Go to the line holding "The width and" in the data below. Return it and each line after it through the last, exactly, and skip the pictures.

━━━━━━━━━━━━━━━━━━━━━━━━━━━━━━

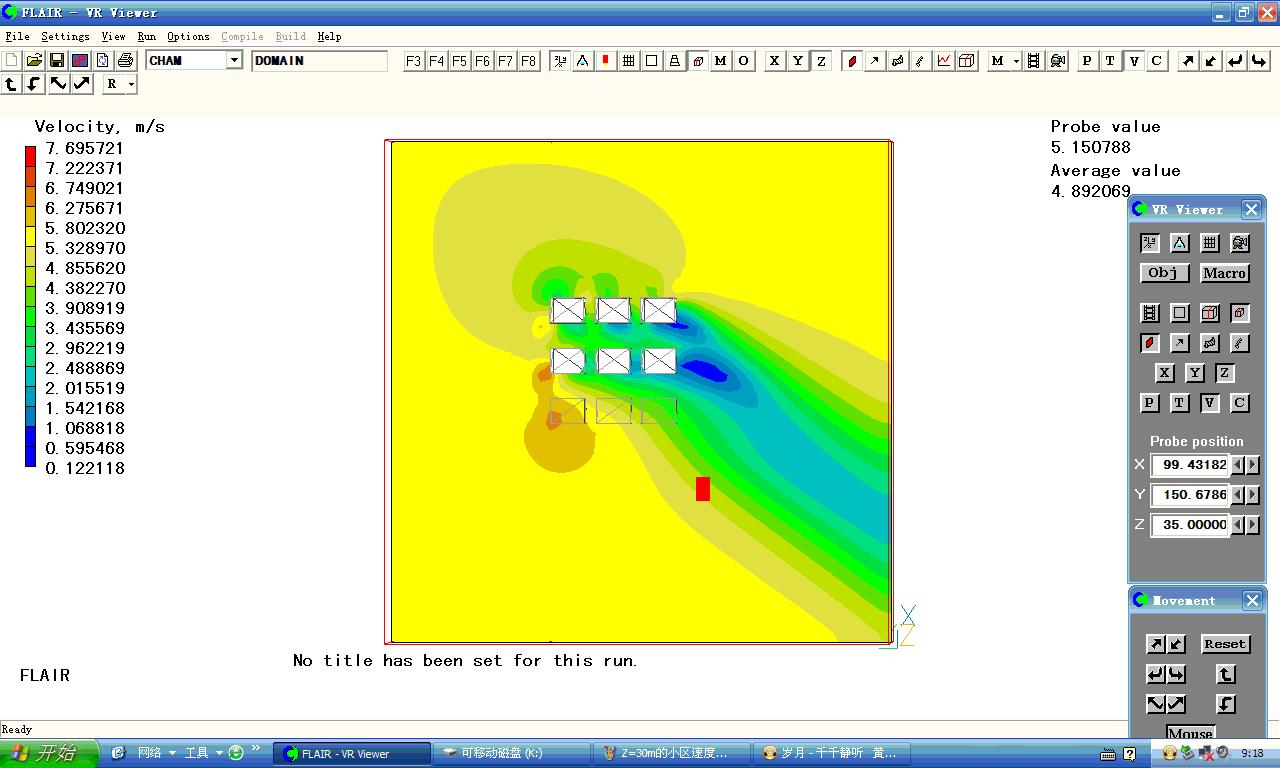This screenshot has width=1280, height=768.
Task: Toggle the contour display icon in toolbar
Action: tap(852, 61)
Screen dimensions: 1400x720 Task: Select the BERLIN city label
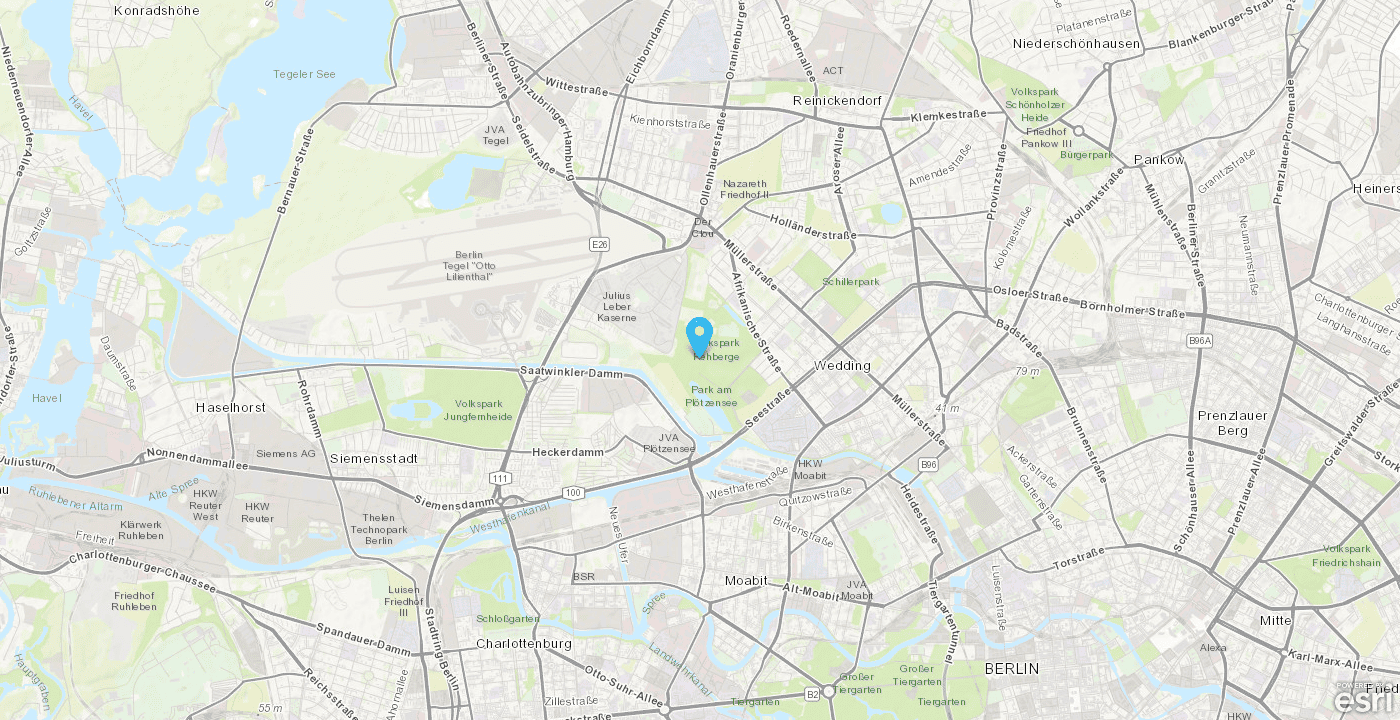(x=1012, y=668)
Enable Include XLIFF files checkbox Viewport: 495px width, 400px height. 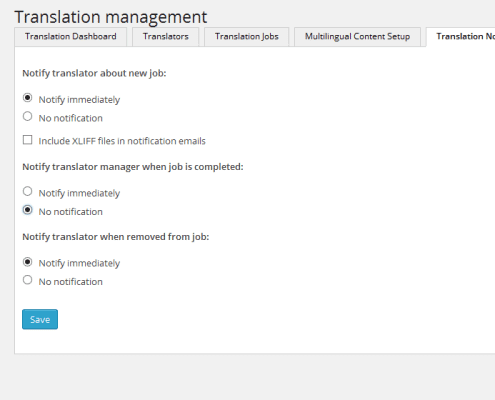27,140
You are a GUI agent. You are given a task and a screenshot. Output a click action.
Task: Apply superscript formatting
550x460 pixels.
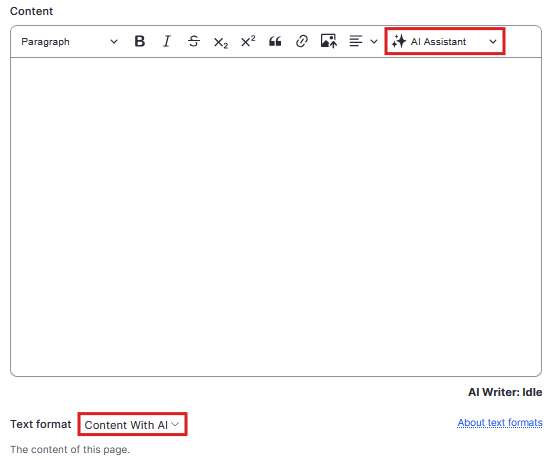click(x=248, y=41)
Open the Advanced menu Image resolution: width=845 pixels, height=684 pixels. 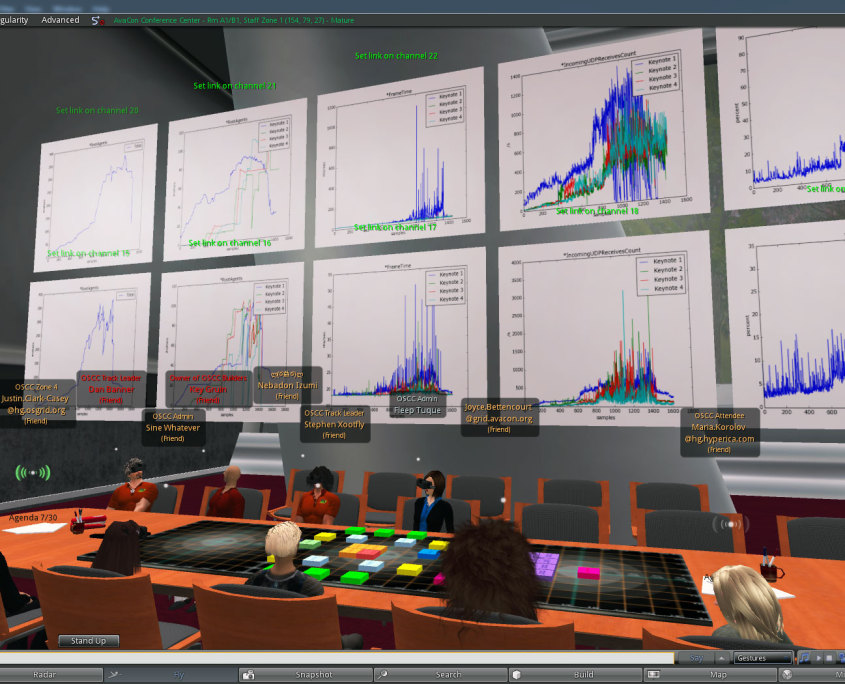[x=60, y=20]
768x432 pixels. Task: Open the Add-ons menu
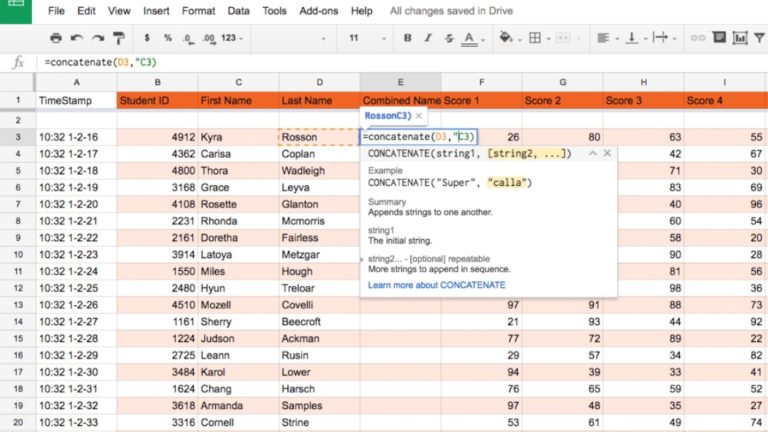click(x=316, y=11)
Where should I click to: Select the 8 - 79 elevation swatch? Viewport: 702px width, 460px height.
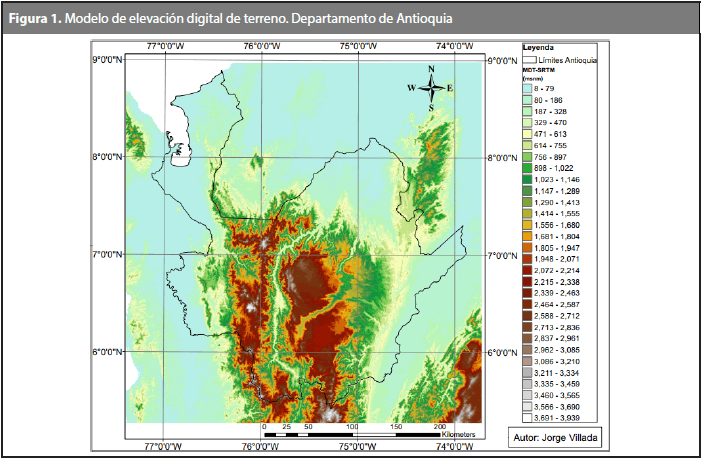pos(532,89)
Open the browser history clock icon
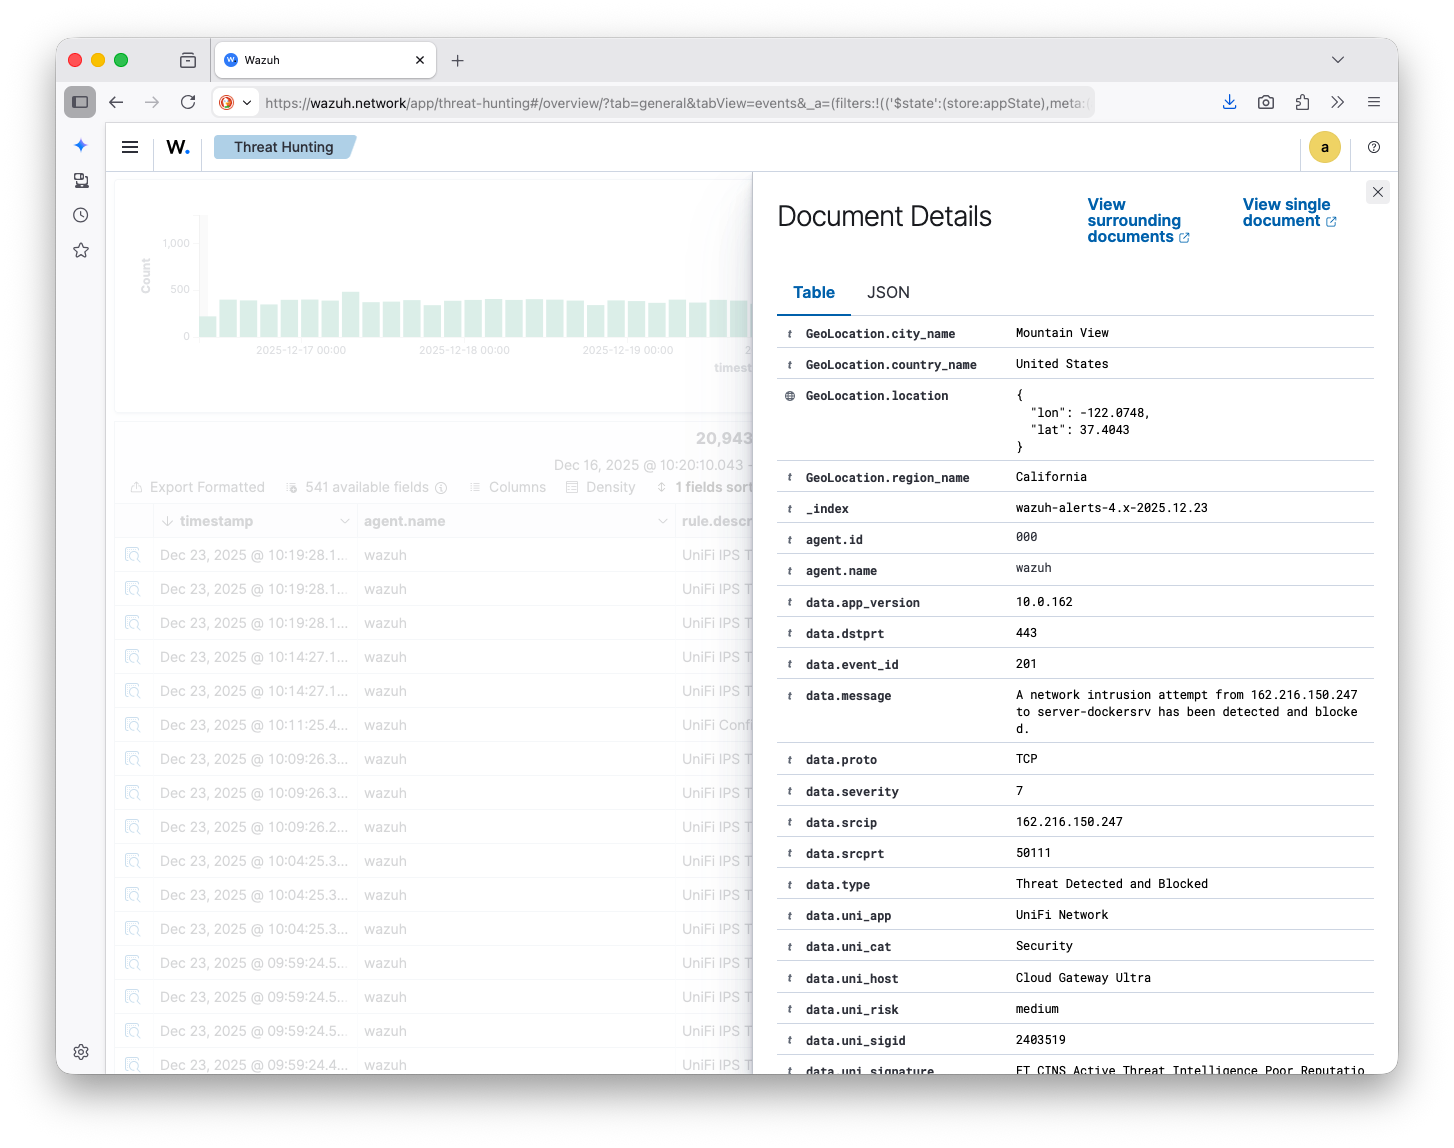Image resolution: width=1454 pixels, height=1148 pixels. coord(81,215)
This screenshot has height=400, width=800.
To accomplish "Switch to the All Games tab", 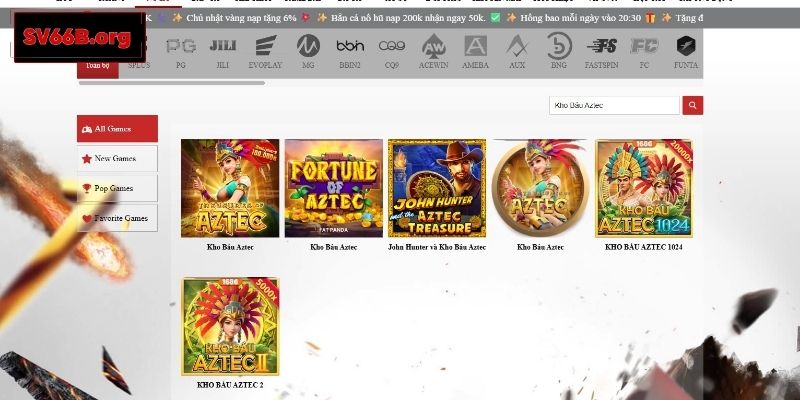I will [x=117, y=129].

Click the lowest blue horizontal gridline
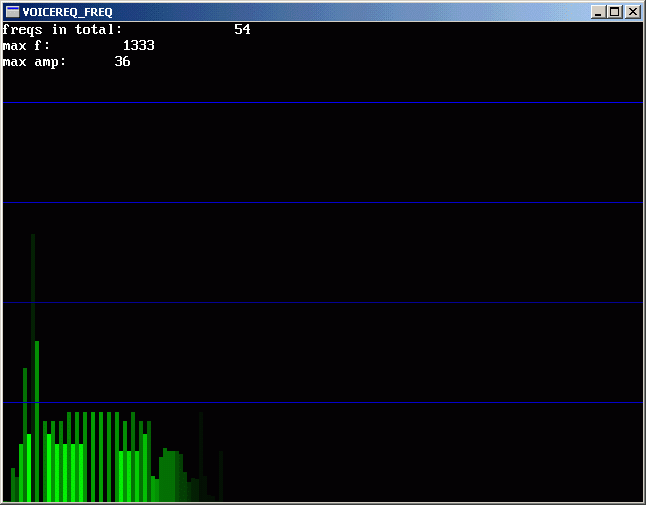pos(322,402)
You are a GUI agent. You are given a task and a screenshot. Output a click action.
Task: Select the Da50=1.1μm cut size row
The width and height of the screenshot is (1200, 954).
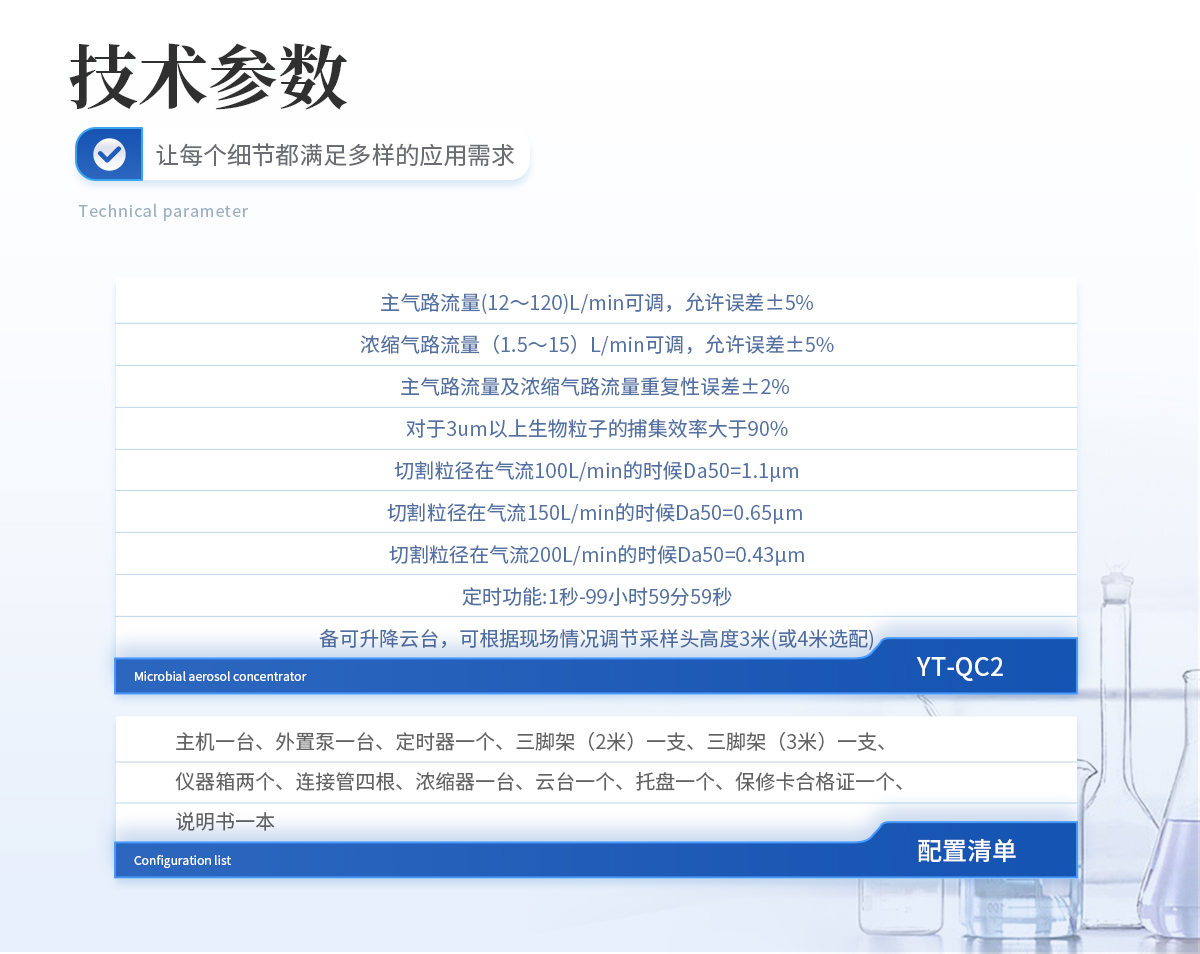pos(596,471)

━━━━━━━━━━━━━━━━━━━━━━━━━━━━━━

Your solution
The width and height of the screenshot is (1200, 954).
pos(596,471)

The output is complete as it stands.